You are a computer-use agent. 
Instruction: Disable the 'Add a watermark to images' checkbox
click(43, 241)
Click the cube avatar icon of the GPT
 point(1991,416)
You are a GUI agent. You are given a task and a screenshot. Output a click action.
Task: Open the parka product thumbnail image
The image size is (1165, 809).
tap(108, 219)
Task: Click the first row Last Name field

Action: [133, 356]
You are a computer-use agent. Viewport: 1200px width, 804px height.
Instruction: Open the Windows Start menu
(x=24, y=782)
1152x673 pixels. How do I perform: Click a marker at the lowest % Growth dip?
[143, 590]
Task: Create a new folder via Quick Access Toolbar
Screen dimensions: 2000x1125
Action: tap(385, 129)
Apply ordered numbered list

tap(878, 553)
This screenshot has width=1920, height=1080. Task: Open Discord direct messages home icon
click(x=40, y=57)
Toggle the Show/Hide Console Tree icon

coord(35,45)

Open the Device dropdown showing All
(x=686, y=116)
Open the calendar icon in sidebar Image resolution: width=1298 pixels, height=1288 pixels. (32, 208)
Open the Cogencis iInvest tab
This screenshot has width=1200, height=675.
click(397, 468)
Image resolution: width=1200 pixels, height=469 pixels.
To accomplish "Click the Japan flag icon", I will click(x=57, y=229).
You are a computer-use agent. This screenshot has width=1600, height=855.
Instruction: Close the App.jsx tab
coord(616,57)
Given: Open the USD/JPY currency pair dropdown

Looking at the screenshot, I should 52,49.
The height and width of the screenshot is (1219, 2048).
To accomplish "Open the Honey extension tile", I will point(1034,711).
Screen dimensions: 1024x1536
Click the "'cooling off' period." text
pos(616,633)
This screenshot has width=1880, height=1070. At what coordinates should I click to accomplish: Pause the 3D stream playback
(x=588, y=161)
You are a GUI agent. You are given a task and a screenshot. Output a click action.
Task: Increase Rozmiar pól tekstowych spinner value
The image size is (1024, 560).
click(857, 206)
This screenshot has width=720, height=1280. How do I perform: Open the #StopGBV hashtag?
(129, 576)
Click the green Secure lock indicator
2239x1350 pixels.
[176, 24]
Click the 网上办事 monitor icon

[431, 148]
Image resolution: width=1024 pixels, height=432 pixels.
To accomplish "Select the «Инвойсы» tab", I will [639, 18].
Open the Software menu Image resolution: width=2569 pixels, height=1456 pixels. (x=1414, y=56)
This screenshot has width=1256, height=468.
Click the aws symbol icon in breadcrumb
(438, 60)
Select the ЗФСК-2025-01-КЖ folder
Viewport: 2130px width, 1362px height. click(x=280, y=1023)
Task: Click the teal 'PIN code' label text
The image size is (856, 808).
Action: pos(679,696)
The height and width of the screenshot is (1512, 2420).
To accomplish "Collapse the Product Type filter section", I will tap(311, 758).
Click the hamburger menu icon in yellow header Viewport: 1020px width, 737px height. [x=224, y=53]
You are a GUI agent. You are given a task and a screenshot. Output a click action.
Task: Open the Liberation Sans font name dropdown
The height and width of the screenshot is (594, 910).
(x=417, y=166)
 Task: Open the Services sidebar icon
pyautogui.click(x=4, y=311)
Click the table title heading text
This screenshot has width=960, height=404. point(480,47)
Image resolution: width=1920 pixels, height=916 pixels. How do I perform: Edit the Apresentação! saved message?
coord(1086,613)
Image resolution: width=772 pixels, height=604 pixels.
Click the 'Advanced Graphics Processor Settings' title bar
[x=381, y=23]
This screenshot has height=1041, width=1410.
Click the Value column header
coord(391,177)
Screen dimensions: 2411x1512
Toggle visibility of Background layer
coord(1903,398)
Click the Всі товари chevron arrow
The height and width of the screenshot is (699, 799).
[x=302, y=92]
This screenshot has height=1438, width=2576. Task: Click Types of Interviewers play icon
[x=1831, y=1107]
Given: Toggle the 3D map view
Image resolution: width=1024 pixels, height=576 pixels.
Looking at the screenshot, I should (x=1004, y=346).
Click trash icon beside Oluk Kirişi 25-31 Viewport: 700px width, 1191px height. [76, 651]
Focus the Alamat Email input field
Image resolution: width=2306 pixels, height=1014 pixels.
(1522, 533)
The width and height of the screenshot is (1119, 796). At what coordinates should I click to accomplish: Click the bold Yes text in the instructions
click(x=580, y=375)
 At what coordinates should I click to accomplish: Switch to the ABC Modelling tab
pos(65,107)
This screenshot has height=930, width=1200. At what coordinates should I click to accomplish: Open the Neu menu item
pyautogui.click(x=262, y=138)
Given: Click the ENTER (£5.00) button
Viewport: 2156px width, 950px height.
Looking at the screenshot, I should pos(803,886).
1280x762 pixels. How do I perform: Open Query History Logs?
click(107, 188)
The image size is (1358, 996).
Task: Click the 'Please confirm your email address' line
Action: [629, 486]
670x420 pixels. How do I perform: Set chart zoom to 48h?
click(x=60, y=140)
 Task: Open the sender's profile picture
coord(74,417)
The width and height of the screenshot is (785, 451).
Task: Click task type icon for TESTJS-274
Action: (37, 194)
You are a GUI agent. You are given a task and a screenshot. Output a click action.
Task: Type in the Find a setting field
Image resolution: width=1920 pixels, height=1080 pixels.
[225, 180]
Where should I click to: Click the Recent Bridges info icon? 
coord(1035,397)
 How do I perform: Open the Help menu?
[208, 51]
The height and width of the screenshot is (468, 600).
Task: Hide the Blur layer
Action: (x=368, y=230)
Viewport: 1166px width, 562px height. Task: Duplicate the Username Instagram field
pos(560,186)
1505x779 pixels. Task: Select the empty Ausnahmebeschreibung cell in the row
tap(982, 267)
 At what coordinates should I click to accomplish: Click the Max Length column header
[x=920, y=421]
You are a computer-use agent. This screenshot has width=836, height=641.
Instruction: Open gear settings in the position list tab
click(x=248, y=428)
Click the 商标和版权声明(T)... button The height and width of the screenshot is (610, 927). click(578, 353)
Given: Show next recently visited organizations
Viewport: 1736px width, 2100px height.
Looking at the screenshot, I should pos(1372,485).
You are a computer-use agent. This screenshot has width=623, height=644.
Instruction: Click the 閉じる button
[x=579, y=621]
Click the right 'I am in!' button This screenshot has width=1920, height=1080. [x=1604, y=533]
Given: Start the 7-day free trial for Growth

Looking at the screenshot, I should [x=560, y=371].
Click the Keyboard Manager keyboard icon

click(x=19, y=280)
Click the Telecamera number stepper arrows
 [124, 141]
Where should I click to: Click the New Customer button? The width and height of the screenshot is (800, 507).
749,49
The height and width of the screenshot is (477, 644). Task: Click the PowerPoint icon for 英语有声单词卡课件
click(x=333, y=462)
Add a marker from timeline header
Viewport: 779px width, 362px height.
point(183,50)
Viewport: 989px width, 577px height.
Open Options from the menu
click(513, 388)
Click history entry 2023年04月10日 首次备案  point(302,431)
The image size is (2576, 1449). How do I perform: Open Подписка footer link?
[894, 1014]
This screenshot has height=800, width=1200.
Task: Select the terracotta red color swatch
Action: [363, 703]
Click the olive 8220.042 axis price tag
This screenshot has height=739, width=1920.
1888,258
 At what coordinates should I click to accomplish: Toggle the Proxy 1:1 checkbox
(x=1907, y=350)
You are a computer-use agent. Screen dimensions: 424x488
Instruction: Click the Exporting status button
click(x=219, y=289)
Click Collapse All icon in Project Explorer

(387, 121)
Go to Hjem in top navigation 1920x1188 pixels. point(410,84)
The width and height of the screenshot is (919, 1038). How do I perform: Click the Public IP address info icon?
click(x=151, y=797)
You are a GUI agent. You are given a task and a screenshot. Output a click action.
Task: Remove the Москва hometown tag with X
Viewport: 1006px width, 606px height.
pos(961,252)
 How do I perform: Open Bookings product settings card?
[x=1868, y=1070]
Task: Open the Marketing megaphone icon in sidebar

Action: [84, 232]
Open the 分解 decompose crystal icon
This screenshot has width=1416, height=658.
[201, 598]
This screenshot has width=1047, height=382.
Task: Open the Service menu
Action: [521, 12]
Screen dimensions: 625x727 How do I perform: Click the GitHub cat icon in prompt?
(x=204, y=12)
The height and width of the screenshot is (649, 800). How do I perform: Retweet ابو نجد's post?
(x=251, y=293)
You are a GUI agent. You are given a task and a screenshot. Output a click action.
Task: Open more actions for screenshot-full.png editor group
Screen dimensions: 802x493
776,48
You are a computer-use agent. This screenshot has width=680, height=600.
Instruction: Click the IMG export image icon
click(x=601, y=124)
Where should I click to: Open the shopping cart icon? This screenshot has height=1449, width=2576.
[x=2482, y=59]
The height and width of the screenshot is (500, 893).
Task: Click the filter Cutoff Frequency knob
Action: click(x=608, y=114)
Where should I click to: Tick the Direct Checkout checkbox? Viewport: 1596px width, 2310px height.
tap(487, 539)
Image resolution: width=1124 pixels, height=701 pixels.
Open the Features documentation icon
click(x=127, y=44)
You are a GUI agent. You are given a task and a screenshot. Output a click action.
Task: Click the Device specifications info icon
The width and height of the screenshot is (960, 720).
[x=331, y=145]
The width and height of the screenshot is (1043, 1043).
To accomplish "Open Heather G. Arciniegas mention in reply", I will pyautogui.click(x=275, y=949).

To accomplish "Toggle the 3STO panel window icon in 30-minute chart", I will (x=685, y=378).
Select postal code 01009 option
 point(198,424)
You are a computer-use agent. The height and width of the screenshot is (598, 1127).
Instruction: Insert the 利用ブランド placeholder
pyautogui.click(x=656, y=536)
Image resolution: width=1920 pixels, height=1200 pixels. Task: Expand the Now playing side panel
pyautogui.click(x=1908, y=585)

OBJECTIVE =
Can you switch "Retweet" to "Quote" in the data starting with the line with "The height and width of the screenshot is (649, 800)." and going on through the line with "(x=251, y=293)", and give back only those lines with nothing else changed?

WRITTEN SOLUTION =
The height and width of the screenshot is (649, 800). How do I perform: Quote ابو نجد's post?
(x=251, y=293)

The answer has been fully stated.